Le linee guida del sesto dei 12 punti della riforma preannunciata da Renzi – pubblicate ieri dalla Giustizia – entrano di petto nel delicato rapporto con l’ordinamento giudiziario, che non a caso già in serata, attraverso l’Anm, parla di «una stretta» nei confronti delle toghe, pur con tutti i distinguo «in attesa del testo» e di scoprirne «i dettagli, che in questa materia fanno la differenza».

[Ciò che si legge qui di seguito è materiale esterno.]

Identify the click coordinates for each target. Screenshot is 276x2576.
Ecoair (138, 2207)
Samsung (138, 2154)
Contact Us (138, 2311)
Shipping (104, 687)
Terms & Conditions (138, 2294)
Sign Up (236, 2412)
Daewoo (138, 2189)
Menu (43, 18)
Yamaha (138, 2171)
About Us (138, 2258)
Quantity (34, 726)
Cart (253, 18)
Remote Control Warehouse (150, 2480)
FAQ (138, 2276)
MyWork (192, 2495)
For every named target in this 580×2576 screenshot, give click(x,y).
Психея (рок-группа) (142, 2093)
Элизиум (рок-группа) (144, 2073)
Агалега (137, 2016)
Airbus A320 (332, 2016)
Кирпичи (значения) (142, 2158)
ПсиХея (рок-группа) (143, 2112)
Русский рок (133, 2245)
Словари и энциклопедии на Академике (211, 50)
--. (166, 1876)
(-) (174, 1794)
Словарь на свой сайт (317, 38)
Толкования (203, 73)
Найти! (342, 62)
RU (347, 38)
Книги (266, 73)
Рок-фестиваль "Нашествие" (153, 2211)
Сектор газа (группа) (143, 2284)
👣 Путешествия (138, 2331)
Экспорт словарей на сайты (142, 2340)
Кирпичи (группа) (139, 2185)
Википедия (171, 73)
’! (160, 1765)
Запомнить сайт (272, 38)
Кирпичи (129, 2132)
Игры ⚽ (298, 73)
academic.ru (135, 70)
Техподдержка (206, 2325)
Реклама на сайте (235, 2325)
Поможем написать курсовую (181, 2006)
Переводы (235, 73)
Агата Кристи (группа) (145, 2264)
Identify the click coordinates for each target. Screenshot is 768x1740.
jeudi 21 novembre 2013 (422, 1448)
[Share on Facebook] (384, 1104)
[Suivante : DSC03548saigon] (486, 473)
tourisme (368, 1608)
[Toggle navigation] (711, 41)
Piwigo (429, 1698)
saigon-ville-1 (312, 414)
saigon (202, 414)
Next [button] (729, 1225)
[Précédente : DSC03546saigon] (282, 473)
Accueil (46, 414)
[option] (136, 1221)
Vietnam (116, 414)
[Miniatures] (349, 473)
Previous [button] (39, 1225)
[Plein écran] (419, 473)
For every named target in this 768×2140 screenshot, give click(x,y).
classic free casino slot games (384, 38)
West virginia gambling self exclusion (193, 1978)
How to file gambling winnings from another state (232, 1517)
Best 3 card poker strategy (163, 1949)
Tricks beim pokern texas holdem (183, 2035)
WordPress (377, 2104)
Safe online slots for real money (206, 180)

Per armonizzarsi con l’Europa, scrivono in via Arenula, bisogna innanzitutto includere tra le ipotesi di responsabilità civile del giudice «la violazione manifesta delle norme applicate ovvero il manifesto errore nella rilevazione dei fatti e delle prove», una sorta di punizione per la negligenza grave. Punizione che riguarderà sugli stessi presupposti anche i magistrati onorari, mentre i giudici popolari (cioé i cittadini aggregati alle Corti d’Assise) resteranno responsabili solo per i casi di dolo.
Nel progetto dell’esecutivo salta il filtro a protezione dei magistrati: una volta che lo Stato sia stato condannato a riparare il danno da denegata/errata giustizia, «dovrà» esercitare l’azione di rivalsa contro la o le toghe responsabili, azione che in sostanza diventa «obbligatoria». La rivalsa dello Stato sarà, da un punto di vista patrimoniale, «illimitata» nei casi di comprovato dolo del magistrato, mentre se gli sia addebitabile solo una negligenza lo Stato potrà rivalersi solo fino alla metà (oggi è un terzo, ma l’azione non è obbligatoria) dello stipendio annuale. Resta comunque esclusa l’azione diretta del cittadino nei confronti del giudice. Le linee guida creano infine un legame diretto e necessario tra responsabilità civile e azione disciplinare. Una condanna per negligenza costerà al giudice anche un procedimento amministrativo che, pare di intuire, non potrà prescindere dall’esito della prima.
Prudente nel contenuto ma ferma nei toni la reazione a caldo del sindacato dei giudici. «L’amministrazione della giustizia ha diverse criticità, non mi pare che la riforma della responsabilità civile dei magistrati fosse la priorità» ha detto il presidente dell’Anm, Rodolfo Sabelli» che parla di una «stretta nei confronti dei magistrati». A proposito dell’ampliamento dell’ambito di responsabilità, «bisogna evitare» che il magistrato sia chiamato a rispondere di situazioni che non dipendono da lui, legate al «sovraccarico di lavoro» e alla «disorganizzazione per carenza di risorse». Quanto alla riduzione del filtro per l’azione volta a ottenere il risarcimento, «bisogna stare attenti perché è alto il rischio di azioni strumentali, cioè di reazione a un provvedimento sgradito del magistrato. Se si toglie il filtro, occorre evitare la proliferazione di azioni infondate, attraverso disincentivi o forme di sanzioni». Sulla soglia dell’azione di rivalsa dello Stato nei confronti del magistrato, «è un tetto piuttosto elevato», osserva il leader del sindacato delle toghe, che vede invece un dato positivo nel fatto che l’azione «resterebbe indiretta».